The President’s public communication plan envisages a better informed public about lifestyle changes and choices where every school has playgrounds, physical exercises (PE) as part of the curriculum and annual athletic championships. He is convinced that “Sports should be mandatory in all schools,” even as he proposed that school cafeterias should be made to offer healthy food and beverages which should include coconut water, instead of manufactured products which have a heavy concentration of sugar.
Granger admitted that he is worried about the popularity of the sedentary lifestyle nationally which makes the nation easy targets for NCDs.
“Unfortunately the burden of NCDs falls on the poor and perhaps the less educated,” President Granger observed.
He floated jovially a ‘no-minibus day’ nationally to help counter the lack of exercise among the population and suggested that Guyanese should walk or ride to work and school as an alternative.
“Obesity or NCDs is not a joke. We will save lives and money by avoiding the plague,” the President passionately emphasised.
Yesterday’s launch of the Presidential Commission is part of a menu of measures the government is pursuing to fulfil ‘the good life’ it campaigned on during the run up to the May 2015 polls.
About a decade ago, the Caribbean created global history when it convened its inaugural conference of Heads of Government on NCDs, the precursor for the United Nations (UN) High-level Meeting on NCDs in 2011.
Ironically, that landmark moment did little to reverse a trend which seemed well-set before the visionary leaders’ decision.
“The statistics is quite shocking. Our soda consumption is the highest in the world. In some countries more than 30 percent of young people are overweight or obese. Our diabetes rates are double global rates and in some populations up to 50 per cent of us are living with high blood pressure. It is clear that we need to accelerate our response,” lamented Dr. Alafia Samuels, Director of the George Alleyne Chronic Disease Research Centre, University of the West Indies (UWI), and head of a wide-ranging evaluation of the Port of Spain Declaration.

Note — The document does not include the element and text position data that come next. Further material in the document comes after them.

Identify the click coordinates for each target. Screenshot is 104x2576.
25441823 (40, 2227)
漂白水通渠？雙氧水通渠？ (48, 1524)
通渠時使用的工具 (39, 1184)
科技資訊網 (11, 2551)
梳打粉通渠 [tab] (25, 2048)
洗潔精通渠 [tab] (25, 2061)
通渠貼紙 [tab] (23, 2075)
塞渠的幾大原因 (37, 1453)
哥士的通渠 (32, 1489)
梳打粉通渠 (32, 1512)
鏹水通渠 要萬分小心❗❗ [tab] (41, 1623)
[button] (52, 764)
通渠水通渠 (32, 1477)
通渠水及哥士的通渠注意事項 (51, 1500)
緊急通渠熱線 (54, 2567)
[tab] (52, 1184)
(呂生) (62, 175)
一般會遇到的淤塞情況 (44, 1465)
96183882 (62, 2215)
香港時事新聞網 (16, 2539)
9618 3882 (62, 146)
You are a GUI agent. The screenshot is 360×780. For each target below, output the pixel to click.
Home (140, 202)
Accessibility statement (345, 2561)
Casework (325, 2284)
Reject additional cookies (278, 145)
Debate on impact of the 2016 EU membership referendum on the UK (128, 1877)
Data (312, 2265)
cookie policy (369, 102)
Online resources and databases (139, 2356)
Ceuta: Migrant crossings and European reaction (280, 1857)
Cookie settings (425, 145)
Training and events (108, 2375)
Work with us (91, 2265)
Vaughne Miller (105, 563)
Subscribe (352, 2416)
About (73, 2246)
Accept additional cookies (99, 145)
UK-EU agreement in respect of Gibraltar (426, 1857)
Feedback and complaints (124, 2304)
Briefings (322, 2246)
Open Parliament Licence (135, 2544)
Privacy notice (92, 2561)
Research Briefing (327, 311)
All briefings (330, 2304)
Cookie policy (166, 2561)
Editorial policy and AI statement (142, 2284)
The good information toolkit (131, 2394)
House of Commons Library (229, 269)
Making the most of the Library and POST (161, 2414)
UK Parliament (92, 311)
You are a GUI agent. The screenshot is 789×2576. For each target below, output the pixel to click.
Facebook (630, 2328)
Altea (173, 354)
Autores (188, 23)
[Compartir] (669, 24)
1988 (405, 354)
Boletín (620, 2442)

Other noted regional and hemispheric figures, such as Dr. Edward Greene and Sir George Alleyne, Dr. Mirta Roses, former Director of PAHO and Dr James Hospedales, Executive Director of the Caribbean Public Health Agency (CARPHA) have also commented on the daunting state of affairs.
While the region has made gains in some areas, Dr. Hospedales has warned about dangerous deterioration in others.
“Some, like diet/nutrition/obesity just keep getting worse, and that drives diabetes, cancer, heart disease. The food environment is not healthy. Obesity in children is the red flag.
“And, economically, we cannot afford to carry those preventable costs, when we are struggling to grow,” Dr Hospedales has pointed out.
Yesterday, President Granger reiterated the warning that Guyanese should recognise that “obesity is no joke.”
PAHO/WHO Representative in Guyana, Dr. William Adu-Krow in brief remarks challenged Guyanese “to find solution to the NCDs national epidemic.” He also suggested that there be emphasis on health in “all sectors” in the Guyanese economy.